The paintings are feats of masking tape and spray paint — a crossing of geometric abstraction and op art, some minimal and monochromatic and others “noisy,” with color and texture. He even makes monoprints using fragments of picket fences and other makeshift stencils. They loosely relate to the desert’s modernist aesthetics, and also to the geometry of Native American weavings and the designs of Mexican serapes. “I was seeing it every day and picking up the cues,” he says, emphasizing how the work differs from his emotionally charged illustrative street art and later figurative and representational paintings. “I felt a connection because it’s visually striking.”

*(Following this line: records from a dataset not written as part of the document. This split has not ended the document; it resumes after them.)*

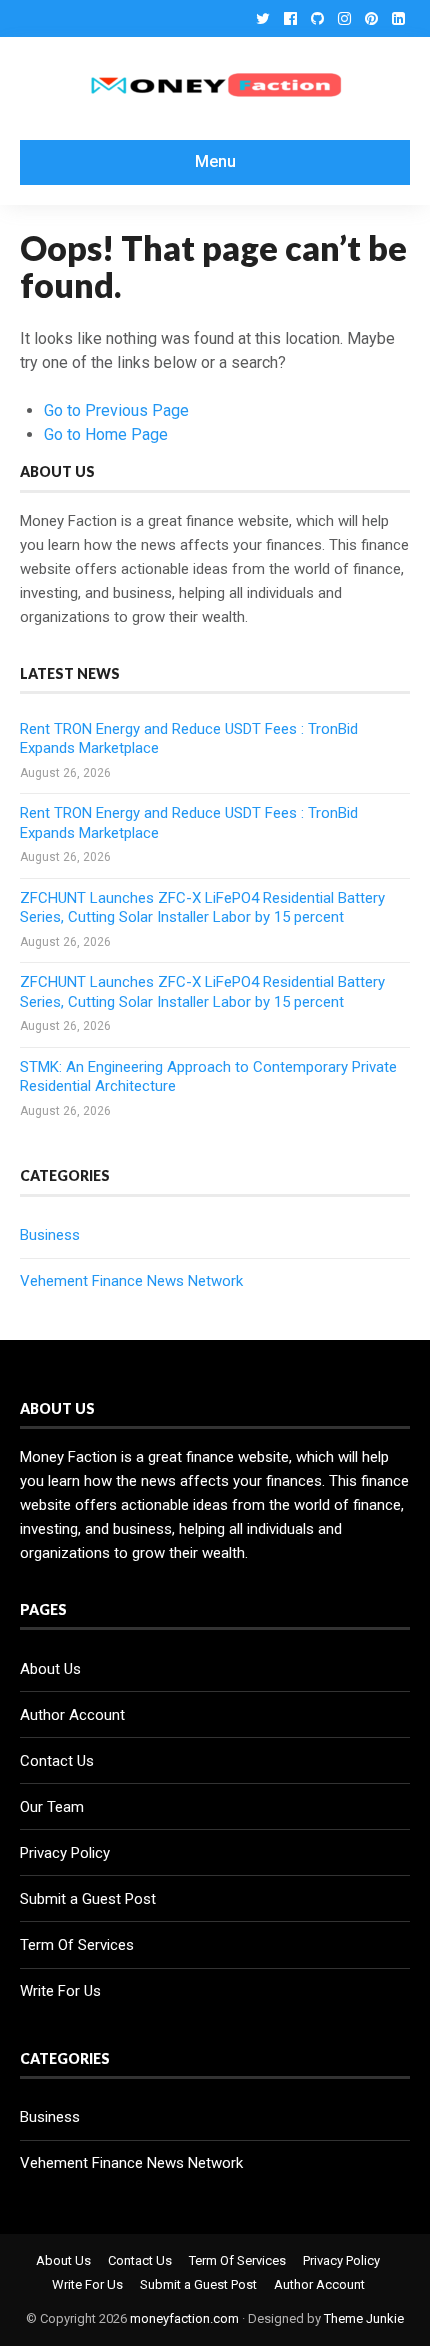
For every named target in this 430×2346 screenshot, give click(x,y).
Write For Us (60, 1991)
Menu (215, 161)
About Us (50, 1669)
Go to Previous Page (116, 410)
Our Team (52, 1807)
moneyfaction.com (184, 2318)
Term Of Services (77, 1945)
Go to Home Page (106, 434)
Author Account (72, 1715)
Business (50, 1235)
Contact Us (57, 1761)
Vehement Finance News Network (131, 1281)
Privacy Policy (65, 1853)
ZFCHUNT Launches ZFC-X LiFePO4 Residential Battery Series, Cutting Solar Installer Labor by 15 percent (202, 908)
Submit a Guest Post (88, 1899)
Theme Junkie (364, 2318)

He’s also parlaying his ideas into sculpture. “While working with Phil I saw how he would make models and mock-ups, and that allowed me to understand what was possible in a composition,” Campbell says. “I thought how great it would be to make a painting in 3-D. I started playing with sticks until I found compositions that felt right and a great fabricator who understands the ideas.


So far, he has scaled sculpture up to 8 feet in powder-coated steel and wood. With most of his paintings either sold or on exhibition, Campbell is back to the drawing board to replenish his inventory. Vacation is over.